• Study text
Interestingly, a combination of factors has resulted in this personal injury issue being increasingly viewed through the prism of company law. This has resulted in
some radical company law reform proposals.
1. Background
The James Hardie group was an Australian-domiciled manufacturer of asbestos products. In 2001, long after it had ceased to manufacture asbestos products, it relocated to Holland (for tax reasons). It left behind in Australia the group companies which had been the manufacturers of asbestos products; those group companies were hived off from the rest of the group and placed under the control of a standalone company under the terms of a trust. The purpose of this trust arrangement was to use the assets of the former group companies to provide for the payment of claims for asbestos-related illnesses from Australians.
It subsequently emerged that the quantum of claims would outweigh the funds available. The trustee applied to the NSW Supreme Court for directions as to the
appropriate course of action. In the course of dealing with that application, the Court held that many persons injured through exposure to James Hardie’s asbestos products would have no standing as creditors should the former group companies be placed in liquidation:
‘58 On current authority, persons injured through exposure to asbestos manufactured or supplied by [the group companies] do not have a completed cause of action until damage is suffered and that usually involves manifestation of the disease ... .
59 This type of liability must be distinguished from the case of a contingent creditor [or] a prospective creditor ... .
60 The distinction is vital because whilst contingent or prospective creditors are taken into account in assessing solvency, possible future claims that might
crystallise are not. The great probabilities are that if [the group companies] were to go into provisional liquidation now, then the only claims that would be
paid by the liquidator would be those which have crystallised and, after paying the doubtless heavy expenses of liquidation, there would be a distribution of
surplus funds to the shareholder MRCF which would be used for the purpose of the alleged charitable fund. The future creditors would get nothing and this may very well be the case even if the claim matured the day after the liquidation commenced.
Australia has a federal system of government. Responsibility for workplace health and safety rests with State legislatures, while the Federal legislature has authority over corporate law (including corporate insolvency). The New South Wales State Government commissioned an inquiry into the James Hardie situation .
That committee released its report in September 2004. The report recognised the legal position identified by the Supreme Court and commented that: ‘unless some
general reform is enacted that permits [corporate insolvency law] to deal with long tail liabilities, future cases will arise that will have to be the subject of ad hoc legislative solution, if serious injustice is to be avoided’.

• Data supplied
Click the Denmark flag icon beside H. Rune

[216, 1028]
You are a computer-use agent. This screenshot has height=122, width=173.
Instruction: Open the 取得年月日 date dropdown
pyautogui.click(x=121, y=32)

• Aim of the task
In the text on the James Hardie asbestos case, which level of Australian government has authority over corporate law, including corporate insolvency?

• Result of this task
The Federal legislature.